Some excerpts :
The upheaval on the other side of the Mediterranean has caught the Europeans unprepared. For decades, they have fawned over the despots of North Africa because they promised both oil and protection against African refugees and Islamist terrorists. Diplomats from Helsinki to Rome gave little thought to the fact that these rulers were also denying their subjects basic human rights. The subject generally only came to mind once a year, when they filed away the latest annual report from Amnesty International.
But now that dictatorships across the entire region are tottering, the Europeans are unsure how to regard the freedom movement on their doorstep. On the one hand, they see the youth of North Africa invoking exacting the same values of rule of law and democracy that Europeans supposedly feel are so closely tied to their own identity. But, on the other hand, they worry about how unfolding events could give rise to new economic uncertainty. And it obviously doesn't help that the unrest is hitting European citizens right where they are most sensitive: at the gas pump.
Whether it's between Germany and Saudi Arabia, France and Morocco, or Italy and Libya, when it comes to European ties to countries in North Africa and the Arabian Peninsula, national interests are more important than European ones. In the case of Libya, that means that, instead of taking immediate, concerted action, EU member countries took a long time before they could even agree on minimal sanctions.
The speed with which the UN Security Council acted only highlighted the EU's failure. On Tuesday, despite not being particularly known for swift decisions, the Security Council demanded that those committing atrocities in Libya be brought to account for their actions. Then on Saturday, the Security Council voted unanimously to impose an asset freeze on Gadhafi and some of his children, as well as a travel ban on the whole family and a number of their associates. The council also agreed to refer Gadhafi to the International Criminal Court for an investigation into possible crimes against humanity.

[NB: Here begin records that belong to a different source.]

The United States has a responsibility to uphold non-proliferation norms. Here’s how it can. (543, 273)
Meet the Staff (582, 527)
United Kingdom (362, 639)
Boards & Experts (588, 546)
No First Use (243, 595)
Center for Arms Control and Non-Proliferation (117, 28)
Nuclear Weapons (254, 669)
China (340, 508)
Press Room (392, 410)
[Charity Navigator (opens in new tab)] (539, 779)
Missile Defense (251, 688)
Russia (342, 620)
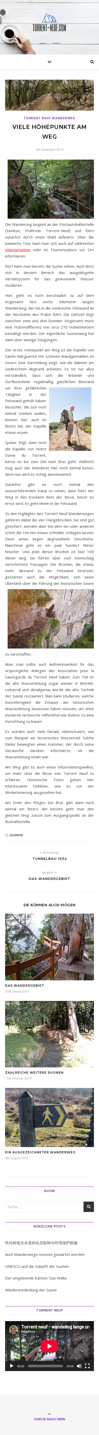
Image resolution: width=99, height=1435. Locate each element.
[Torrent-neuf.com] (49, 23)
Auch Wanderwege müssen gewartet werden (45, 1254)
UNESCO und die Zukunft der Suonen (37, 1266)
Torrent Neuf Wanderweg (49, 118)
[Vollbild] (87, 1366)
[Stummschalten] (79, 1366)
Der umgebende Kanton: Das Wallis (36, 1277)
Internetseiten (17, 249)
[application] (49, 1346)
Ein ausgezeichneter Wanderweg (40, 1152)
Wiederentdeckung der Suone (31, 1289)
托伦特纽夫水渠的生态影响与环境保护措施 (41, 1242)
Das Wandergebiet (24, 985)
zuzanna (16, 834)
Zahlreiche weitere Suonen (34, 1072)
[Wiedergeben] (11, 1366)
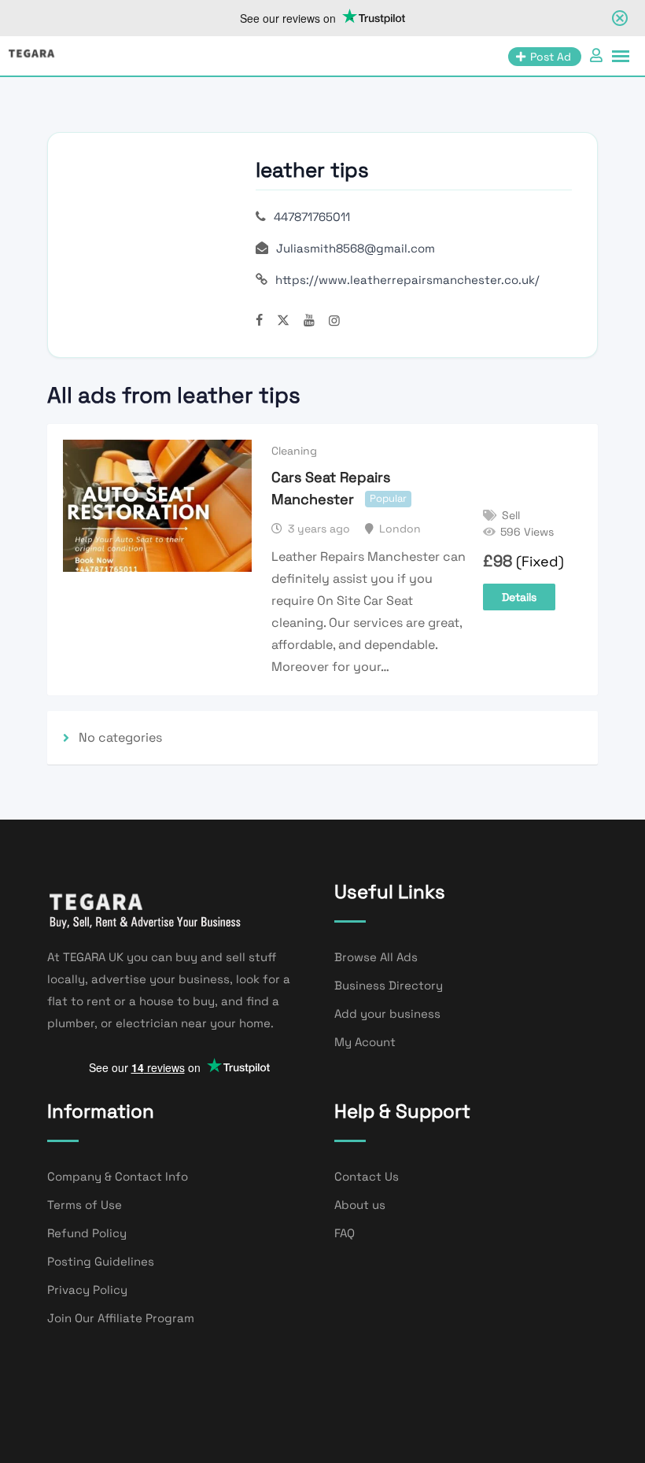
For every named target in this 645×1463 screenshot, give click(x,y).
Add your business (387, 1013)
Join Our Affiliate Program (120, 1317)
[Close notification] (619, 18)
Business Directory (388, 985)
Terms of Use (84, 1204)
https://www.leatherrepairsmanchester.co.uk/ (407, 279)
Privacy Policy (87, 1289)
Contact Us (366, 1176)
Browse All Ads (376, 956)
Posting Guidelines (100, 1261)
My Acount (365, 1041)
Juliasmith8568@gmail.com (355, 248)
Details (519, 597)
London (400, 528)
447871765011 (312, 216)
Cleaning (294, 451)
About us (359, 1204)
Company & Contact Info (117, 1176)
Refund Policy (87, 1232)
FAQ (344, 1232)
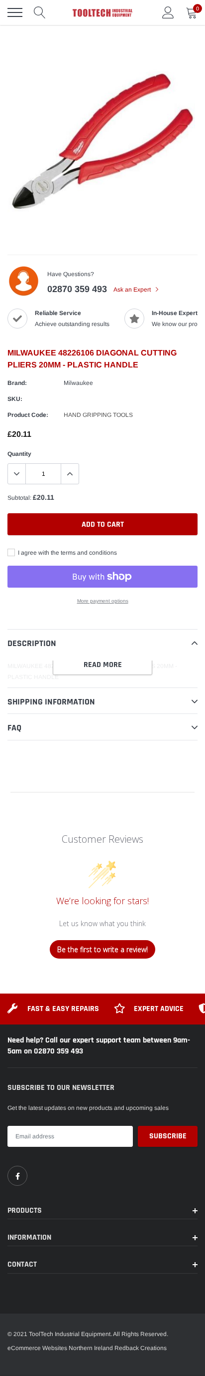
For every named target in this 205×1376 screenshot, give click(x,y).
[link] (17, 1176)
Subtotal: (19, 497)
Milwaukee (78, 382)
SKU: (14, 398)
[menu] (14, 12)
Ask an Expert (132, 289)
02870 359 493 (77, 289)
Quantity (19, 453)
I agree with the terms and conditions (66, 552)
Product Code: (27, 414)
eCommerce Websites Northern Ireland (60, 1348)
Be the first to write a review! (102, 949)
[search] (40, 12)
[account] (168, 12)
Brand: (17, 382)
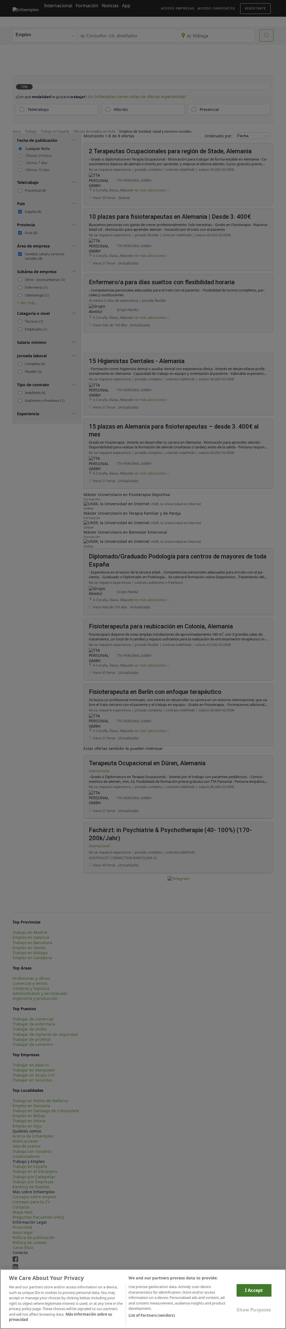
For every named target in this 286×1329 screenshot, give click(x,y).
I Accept (254, 1290)
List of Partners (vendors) (151, 1315)
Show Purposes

The EU is not only deeply divided in foreign-policy matters. The wrangling is at least as fierce when it comes to the issue of how the refugees from North Africa should be dealt with. In their public statements, EU leaders praise the Libyans' and Tunisians' battle for freedom. But, so far, they have shown very little inclination to help the very people whose lives and economic livelihoods are threatened by this same struggle.
At a meeting of EU justice and interior ministers last week in Brussels, Italy, Malta, Cyprus and Greece demanded solidarity from their EU colleagues. "This is a catastrophic humanitarian emergency," Italian Interior Minister Roberto Maroni told reporters. "We cannot be left alone."
Maroni also received some backing from Spain. But Germany, Austria and the other EU states don't want to hear about it.